*What is being asked*
Please return each record exactly, leaving nothing out.

*Supplied data*
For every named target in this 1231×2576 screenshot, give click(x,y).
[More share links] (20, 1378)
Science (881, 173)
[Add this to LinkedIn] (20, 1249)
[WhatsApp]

*Exercise result*
For every named target in this 1231×2576 screenshot, give click(x,y).
[More share links] (20, 1378)
Science (881, 173)
[Add this to LinkedIn] (20, 1249)
[WhatsApp]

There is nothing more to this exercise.